● Task details: Return the lines below exactly as they appear, please, starting with the first and ending with the one that contains "Given: Open the message history link".

=======

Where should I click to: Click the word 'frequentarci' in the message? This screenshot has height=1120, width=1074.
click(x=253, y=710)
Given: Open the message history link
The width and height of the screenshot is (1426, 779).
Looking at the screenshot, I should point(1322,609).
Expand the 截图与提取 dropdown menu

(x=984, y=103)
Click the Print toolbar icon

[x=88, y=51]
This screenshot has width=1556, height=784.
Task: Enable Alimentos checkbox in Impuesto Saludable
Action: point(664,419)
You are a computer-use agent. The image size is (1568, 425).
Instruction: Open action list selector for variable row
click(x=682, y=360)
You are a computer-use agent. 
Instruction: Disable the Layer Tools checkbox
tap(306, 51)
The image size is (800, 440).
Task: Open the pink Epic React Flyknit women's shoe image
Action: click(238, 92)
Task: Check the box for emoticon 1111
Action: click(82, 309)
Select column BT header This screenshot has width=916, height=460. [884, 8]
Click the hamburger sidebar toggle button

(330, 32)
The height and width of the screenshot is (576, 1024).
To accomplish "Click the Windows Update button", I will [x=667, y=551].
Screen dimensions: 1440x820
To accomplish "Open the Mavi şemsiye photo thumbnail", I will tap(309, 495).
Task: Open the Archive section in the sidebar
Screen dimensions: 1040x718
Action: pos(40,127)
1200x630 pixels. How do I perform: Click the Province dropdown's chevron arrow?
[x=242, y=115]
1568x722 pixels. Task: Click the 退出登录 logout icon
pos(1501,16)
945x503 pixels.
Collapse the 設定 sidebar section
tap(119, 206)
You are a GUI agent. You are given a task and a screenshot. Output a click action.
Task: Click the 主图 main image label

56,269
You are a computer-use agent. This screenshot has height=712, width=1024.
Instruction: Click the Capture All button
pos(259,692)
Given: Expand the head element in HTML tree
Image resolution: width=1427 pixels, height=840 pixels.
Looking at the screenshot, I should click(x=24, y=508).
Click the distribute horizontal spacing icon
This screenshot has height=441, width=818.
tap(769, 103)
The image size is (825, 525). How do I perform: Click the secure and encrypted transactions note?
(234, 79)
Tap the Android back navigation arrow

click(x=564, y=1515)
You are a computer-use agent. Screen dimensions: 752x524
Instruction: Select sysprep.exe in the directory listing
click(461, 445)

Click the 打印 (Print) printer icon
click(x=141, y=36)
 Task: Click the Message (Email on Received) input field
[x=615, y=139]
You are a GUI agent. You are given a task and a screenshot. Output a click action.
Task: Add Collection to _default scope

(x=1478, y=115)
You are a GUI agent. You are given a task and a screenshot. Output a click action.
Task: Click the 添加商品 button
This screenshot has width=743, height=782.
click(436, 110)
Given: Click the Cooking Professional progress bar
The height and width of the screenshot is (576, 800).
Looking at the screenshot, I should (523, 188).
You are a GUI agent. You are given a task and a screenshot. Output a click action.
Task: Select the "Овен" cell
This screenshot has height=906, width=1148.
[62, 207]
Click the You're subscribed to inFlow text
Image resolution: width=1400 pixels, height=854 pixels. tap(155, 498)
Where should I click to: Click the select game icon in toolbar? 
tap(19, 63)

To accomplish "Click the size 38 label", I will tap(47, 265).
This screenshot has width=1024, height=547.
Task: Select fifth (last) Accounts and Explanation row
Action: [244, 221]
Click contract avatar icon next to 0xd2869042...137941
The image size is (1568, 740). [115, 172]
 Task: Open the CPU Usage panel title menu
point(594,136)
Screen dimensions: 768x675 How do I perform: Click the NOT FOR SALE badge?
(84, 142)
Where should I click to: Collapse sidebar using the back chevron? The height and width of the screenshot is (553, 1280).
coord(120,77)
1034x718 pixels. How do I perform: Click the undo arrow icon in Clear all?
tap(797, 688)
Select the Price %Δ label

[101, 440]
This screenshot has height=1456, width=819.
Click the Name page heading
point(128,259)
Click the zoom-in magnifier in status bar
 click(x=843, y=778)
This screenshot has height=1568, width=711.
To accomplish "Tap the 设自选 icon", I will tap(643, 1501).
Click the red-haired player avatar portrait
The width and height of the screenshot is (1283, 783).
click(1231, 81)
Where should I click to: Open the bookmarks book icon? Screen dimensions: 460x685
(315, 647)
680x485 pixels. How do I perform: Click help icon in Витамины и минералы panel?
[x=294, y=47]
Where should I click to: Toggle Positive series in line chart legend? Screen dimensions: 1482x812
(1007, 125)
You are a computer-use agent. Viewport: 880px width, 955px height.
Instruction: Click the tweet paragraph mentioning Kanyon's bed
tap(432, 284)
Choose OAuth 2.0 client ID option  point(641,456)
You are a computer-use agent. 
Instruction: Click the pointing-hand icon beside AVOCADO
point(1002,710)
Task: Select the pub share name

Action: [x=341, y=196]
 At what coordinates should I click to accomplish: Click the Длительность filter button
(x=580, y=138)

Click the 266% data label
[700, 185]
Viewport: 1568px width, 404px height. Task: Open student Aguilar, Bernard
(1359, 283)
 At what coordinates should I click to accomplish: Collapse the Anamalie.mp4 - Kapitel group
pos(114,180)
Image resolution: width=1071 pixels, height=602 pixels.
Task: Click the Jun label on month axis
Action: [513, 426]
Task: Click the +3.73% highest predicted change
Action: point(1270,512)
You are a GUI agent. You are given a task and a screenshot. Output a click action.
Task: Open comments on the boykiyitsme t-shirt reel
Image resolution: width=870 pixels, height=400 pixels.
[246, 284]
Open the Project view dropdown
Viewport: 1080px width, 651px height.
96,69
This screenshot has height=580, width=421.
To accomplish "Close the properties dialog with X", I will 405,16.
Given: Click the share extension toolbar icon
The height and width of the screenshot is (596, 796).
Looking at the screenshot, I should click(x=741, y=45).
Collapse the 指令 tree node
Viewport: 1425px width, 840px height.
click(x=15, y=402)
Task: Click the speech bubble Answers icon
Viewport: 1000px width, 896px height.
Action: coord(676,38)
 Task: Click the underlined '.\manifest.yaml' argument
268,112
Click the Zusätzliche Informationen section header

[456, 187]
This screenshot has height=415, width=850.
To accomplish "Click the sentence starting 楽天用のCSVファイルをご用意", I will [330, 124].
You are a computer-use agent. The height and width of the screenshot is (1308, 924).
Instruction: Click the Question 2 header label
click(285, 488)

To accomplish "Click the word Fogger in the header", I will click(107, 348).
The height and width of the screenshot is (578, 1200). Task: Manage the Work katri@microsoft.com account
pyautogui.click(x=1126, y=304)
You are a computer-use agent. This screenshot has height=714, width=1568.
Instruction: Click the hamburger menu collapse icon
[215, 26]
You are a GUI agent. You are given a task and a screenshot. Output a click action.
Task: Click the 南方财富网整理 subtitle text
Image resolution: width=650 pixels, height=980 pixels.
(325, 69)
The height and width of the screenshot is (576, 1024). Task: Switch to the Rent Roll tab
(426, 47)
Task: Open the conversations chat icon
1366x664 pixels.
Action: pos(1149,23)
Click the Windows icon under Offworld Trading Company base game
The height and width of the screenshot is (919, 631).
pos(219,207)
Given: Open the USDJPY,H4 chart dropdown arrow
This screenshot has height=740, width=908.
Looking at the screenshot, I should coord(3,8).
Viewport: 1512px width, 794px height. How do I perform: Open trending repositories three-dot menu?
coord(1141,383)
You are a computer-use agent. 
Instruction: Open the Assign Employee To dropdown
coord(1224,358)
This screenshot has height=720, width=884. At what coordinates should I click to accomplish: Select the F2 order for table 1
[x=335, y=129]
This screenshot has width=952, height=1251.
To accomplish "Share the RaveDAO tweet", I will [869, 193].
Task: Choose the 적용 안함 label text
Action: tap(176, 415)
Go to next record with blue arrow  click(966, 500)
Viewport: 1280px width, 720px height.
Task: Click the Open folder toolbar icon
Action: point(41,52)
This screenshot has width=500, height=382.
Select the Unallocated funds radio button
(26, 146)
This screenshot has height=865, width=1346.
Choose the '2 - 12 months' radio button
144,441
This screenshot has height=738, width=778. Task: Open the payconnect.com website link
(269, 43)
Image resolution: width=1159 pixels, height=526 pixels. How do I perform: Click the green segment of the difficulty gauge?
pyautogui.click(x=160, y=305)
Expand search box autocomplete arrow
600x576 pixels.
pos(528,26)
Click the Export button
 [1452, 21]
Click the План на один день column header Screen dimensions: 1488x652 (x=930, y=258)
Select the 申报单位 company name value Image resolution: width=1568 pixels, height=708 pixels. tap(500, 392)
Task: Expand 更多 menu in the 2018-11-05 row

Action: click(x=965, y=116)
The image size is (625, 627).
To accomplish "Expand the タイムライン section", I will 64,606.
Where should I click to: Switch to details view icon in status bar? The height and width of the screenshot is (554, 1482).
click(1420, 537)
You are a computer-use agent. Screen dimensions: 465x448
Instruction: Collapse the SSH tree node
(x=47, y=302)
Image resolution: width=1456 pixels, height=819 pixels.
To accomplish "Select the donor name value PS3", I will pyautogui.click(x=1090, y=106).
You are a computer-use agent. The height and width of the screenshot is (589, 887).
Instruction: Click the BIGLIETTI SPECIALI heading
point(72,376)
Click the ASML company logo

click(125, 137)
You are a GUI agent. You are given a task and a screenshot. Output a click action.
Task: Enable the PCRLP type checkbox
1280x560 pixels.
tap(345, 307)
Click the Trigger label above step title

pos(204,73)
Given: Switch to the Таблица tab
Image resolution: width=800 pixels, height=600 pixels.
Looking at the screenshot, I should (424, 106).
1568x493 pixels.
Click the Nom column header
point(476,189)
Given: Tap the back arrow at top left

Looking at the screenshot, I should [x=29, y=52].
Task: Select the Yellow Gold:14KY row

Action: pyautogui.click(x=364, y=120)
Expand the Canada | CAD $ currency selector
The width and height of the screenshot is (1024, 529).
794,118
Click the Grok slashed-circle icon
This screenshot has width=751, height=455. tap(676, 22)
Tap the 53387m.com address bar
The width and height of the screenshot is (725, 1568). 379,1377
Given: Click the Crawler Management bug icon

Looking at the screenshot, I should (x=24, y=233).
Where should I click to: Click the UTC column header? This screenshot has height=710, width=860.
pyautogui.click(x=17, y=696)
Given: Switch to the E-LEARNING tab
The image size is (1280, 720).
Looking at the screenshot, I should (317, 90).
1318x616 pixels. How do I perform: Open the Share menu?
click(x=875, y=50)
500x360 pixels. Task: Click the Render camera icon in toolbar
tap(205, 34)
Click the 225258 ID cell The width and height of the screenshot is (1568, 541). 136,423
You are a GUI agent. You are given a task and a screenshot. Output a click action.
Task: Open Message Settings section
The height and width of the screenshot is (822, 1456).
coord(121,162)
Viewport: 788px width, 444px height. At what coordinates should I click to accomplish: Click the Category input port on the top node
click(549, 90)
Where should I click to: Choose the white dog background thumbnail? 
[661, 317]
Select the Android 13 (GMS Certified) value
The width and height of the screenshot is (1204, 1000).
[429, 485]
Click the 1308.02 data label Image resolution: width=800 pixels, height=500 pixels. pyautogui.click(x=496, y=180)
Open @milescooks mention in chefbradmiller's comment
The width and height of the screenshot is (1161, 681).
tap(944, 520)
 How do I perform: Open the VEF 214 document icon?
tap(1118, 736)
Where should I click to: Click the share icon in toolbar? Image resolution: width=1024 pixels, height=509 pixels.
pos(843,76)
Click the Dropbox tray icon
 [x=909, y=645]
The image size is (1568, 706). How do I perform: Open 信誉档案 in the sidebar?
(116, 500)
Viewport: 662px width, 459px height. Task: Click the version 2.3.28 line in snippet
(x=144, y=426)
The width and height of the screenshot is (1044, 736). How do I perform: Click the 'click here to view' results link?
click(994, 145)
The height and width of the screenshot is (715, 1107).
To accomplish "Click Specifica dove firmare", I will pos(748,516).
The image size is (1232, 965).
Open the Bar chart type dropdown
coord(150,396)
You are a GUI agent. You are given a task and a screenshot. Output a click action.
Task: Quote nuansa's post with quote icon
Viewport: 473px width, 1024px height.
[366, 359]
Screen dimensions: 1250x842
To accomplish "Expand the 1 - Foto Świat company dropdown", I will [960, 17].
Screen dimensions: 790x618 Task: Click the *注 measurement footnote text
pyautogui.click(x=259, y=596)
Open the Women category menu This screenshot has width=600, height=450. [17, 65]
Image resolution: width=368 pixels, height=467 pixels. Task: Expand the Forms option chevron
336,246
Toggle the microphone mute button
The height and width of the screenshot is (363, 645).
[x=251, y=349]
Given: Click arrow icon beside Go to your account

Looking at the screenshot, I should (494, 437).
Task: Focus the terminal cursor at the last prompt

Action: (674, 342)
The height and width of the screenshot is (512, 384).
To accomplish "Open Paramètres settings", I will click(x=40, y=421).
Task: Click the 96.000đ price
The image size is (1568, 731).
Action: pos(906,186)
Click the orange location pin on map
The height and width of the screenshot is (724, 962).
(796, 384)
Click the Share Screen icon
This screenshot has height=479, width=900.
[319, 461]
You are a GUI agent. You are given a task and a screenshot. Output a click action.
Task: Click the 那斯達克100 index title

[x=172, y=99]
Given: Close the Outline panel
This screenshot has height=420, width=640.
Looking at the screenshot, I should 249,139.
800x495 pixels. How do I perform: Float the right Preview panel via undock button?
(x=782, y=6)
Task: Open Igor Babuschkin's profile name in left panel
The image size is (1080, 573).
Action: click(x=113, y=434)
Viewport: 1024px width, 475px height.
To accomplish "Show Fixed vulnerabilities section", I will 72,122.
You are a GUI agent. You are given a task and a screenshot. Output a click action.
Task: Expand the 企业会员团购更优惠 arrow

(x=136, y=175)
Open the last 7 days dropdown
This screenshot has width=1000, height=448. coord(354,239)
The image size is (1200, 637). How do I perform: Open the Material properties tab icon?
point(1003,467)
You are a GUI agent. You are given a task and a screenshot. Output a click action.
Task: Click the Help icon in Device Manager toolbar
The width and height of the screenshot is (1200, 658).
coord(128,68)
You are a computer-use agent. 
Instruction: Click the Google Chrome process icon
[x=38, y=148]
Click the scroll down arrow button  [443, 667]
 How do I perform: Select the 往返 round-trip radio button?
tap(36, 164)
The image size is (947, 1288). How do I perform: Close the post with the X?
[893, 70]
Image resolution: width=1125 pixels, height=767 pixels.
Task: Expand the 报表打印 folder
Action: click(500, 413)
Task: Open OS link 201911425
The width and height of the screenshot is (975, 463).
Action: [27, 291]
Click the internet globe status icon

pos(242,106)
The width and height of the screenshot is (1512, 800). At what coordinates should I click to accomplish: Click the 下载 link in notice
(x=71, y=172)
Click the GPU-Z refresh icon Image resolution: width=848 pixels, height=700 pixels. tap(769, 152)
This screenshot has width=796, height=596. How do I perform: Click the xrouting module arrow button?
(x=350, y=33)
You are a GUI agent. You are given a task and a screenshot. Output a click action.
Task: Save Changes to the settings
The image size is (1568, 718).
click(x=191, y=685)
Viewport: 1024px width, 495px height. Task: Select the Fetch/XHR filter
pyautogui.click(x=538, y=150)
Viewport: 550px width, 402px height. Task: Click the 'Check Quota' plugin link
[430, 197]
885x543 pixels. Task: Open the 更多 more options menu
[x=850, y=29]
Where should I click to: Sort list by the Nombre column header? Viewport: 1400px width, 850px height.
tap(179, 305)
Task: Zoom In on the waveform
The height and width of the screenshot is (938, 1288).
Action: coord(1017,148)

=======

● Response area:
Where should I click to: Click the word 'frequentarci' in the message? This screenshot has height=1120, width=1074.
click(x=253, y=710)
Given: Open the message history link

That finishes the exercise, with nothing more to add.